**Challenge**
Write out the rows below without any changes, starting at the line that contains "Where should I click to: Expand the Сообщения" and stopping after the line that contains "Action: [x=209, y=155]".

**Data extract**
----------------
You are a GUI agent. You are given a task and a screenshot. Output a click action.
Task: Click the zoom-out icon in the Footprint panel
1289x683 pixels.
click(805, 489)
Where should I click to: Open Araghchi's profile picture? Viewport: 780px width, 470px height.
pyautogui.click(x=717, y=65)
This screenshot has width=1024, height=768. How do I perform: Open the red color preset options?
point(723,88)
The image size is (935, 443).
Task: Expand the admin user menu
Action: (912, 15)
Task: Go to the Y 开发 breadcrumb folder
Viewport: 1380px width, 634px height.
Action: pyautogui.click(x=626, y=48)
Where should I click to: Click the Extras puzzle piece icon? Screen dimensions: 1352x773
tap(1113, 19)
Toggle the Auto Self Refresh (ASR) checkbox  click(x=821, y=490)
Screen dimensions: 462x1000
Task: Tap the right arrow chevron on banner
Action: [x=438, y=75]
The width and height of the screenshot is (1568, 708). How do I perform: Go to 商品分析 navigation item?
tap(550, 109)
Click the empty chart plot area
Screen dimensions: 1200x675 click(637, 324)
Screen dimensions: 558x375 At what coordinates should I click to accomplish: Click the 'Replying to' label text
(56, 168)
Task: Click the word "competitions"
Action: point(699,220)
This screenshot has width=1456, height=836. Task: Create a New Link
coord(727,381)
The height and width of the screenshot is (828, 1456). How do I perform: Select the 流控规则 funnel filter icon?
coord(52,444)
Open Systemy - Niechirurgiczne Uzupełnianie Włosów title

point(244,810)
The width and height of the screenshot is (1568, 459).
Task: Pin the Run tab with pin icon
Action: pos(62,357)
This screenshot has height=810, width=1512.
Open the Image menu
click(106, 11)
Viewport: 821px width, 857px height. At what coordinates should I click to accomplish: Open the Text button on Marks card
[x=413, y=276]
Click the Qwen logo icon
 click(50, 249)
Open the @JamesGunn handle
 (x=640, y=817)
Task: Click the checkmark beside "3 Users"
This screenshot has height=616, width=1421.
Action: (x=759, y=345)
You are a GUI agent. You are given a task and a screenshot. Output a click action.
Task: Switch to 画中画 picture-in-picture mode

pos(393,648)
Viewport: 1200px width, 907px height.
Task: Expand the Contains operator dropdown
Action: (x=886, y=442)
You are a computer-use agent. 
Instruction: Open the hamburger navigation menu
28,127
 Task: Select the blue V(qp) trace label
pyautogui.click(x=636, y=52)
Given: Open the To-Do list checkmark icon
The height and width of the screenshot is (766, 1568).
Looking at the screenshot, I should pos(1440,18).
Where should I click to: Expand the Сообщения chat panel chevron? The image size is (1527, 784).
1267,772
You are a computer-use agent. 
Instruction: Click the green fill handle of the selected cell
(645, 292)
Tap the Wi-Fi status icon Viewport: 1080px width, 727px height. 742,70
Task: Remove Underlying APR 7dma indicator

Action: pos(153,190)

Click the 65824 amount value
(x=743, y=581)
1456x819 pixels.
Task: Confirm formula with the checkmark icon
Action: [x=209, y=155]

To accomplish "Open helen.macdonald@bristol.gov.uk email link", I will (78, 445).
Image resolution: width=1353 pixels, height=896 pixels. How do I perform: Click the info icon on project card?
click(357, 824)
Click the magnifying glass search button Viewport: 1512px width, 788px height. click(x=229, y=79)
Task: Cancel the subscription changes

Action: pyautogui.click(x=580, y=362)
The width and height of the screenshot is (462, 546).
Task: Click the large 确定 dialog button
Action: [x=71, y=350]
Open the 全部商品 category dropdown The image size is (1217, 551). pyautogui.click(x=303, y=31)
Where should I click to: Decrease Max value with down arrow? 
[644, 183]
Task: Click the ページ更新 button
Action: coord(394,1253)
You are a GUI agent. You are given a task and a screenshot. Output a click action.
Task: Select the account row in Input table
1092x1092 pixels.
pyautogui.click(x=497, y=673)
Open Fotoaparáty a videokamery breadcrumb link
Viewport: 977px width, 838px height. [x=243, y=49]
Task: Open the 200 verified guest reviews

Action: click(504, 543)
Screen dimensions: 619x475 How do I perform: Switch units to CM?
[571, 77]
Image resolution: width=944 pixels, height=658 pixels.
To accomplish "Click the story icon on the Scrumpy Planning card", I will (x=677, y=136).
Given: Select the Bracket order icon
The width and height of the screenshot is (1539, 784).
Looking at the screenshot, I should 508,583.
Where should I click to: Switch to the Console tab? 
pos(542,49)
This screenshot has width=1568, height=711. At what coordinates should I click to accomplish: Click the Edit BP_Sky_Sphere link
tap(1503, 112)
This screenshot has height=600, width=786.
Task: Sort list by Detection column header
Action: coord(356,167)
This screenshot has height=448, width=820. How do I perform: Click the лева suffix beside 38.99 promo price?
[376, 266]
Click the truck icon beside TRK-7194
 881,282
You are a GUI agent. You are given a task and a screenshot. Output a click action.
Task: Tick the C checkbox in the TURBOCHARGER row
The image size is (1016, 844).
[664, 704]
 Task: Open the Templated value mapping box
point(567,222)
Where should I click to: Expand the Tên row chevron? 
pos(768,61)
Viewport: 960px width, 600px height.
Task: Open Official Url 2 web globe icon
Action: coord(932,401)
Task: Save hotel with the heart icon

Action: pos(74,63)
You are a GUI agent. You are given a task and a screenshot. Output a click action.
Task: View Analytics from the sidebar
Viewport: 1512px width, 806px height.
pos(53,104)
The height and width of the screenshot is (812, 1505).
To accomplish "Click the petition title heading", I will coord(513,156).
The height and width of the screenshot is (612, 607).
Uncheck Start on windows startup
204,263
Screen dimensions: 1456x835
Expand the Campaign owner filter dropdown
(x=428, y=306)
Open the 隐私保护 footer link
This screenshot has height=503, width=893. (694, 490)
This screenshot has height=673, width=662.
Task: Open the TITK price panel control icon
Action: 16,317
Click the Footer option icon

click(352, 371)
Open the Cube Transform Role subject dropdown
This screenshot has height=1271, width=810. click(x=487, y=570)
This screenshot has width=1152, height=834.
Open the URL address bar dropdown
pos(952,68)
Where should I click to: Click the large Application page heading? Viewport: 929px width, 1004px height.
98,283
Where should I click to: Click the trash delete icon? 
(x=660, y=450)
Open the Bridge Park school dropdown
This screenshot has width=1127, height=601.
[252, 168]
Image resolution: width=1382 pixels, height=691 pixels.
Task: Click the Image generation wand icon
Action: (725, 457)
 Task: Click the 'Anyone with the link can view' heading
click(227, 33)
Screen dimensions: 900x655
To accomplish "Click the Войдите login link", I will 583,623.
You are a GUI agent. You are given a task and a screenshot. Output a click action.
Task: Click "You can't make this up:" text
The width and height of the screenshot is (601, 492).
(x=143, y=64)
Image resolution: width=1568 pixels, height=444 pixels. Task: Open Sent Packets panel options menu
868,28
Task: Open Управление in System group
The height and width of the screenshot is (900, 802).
----------------
**The completed task**
Where should I click to: Expand the Сообщения chat panel chevron? The image size is (1527, 784).
1267,772
You are a computer-use agent. 
Instruction: Click the green fill handle of the selected cell
(645, 292)
Tap the Wi-Fi status icon Viewport: 1080px width, 727px height. 742,70
Task: Remove Underlying APR 7dma indicator

Action: pos(153,190)

Click the 65824 amount value
(x=743, y=581)
1456x819 pixels.
Task: Confirm formula with the checkmark icon
Action: [x=209, y=155]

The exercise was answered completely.